In other words: small potatoes for an international conglomerate like Beam Suntory (parent company of the James B. Beam Distilling Co). Nevertheless, it was an occasion that 8th generation master distiller Freddie Noe wasn't going to pass up. The great-great-grandson of Jim Beam can trace his roots in the region all the way back to 1795.

"Ultimately it was an easy decision," Noe tells Food and Wine. "Bardstown has been home to my family for six generations now — and many [other] prominent distillers throughout history. This opportunity to recognize Bardstown and its contributions to bourbon seemed like a no brainer. To all come together and work through challenges to bring this collection to life in such a short time was amazing to be a part of."

For his bottling, Noe combined a 16- and 17-year-old barrel, sourced from separate — but equally exalted — barrelhouses. The resulting juice tickles the tongue with brown sugar and a distinctive nuttiness. You can tell it's Beam, yet it's not quite like any Beam you've tasted before.

= = =

#### [Things to do]
**1.** In the bourbon article, what ages were the two barrels that Freddie Noe combined for his bottling?
**2.** Print the part of the bourbon article that opens with the words containing "In other words: small" and closes with "back to 1795.".
**3.** Proceed with the bourbon article from where it stops.
You won't need the rows for anything here.

Dataset rows
= = =

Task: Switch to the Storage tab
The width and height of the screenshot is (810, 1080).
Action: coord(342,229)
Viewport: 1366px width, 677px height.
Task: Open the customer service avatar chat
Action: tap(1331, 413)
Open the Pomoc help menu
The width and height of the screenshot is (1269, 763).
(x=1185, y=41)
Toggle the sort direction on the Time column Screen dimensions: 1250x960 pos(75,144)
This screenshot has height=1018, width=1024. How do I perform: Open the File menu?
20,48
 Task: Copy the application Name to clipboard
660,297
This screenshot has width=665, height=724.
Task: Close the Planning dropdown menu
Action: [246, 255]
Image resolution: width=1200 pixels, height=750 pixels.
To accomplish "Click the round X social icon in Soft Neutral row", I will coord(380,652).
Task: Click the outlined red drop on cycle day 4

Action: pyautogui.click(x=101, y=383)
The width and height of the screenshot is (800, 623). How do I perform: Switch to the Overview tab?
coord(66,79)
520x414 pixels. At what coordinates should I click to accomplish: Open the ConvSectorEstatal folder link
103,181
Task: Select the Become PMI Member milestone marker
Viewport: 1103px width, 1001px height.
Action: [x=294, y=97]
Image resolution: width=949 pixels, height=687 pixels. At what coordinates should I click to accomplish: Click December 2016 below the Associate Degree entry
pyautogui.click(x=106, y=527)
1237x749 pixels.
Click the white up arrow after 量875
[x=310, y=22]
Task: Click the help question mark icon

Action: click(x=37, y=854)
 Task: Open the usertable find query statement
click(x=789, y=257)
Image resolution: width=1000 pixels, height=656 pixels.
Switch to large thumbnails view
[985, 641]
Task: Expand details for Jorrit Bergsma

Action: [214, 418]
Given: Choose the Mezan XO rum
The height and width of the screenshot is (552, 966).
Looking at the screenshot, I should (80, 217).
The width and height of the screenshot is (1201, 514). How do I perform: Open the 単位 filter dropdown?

= = =

#### [Answer list]
**1.** One was 16 years old and the other was 17 years old.

**2.**
In other words: small potatoes for an international conglomerate like Beam Suntory (parent company of the James B. Beam Distilling Co). Nevertheless, it was an occasion that 8th generation master distiller Freddie Noe wasn't going to pass up. The great-great-grandson of Jim Beam can trace his roots in the region all the way back to 1795.

**3.**
Conor O'Driscoll of Heaven Hill coaxed comparable complexity out of stock nearly half that age by leveraging a particularly auspicious corner of rickhouse. "The two nine-year-old barrels I picked were from the sixth floor of rickhouse M at our main campus in Bardstown," says the master distiller. "Tasted separately, the two barrels had contrasting taste profiles: one sweet with notes of vanilla and butterscotch, the other with spice and oak. When mingled, they created a full-bodied and smooth Bourbon that offered an exceptional first expression for Heaven Hill in this collection."

Bardstown Collection boxes
Courtesy of Bardstown Bourbon Company

This coming from a man responsible for such lauded liquids as Old Fitzgerald and Parker's Heritage. And yet, even some of most ardent whiskey enthusiasts (outside of Kentucky, at least) remain unaware of this particular release. Meanwhile, bourbon geeks within the state were busy criss-crossing their way up and down the Bluegrass Parkway in mid-January to secure the set of staggered releases before they vanished for good…Or until March 2023, that is, when volume two arrives with the addition of three yet-to-be-named distilleries.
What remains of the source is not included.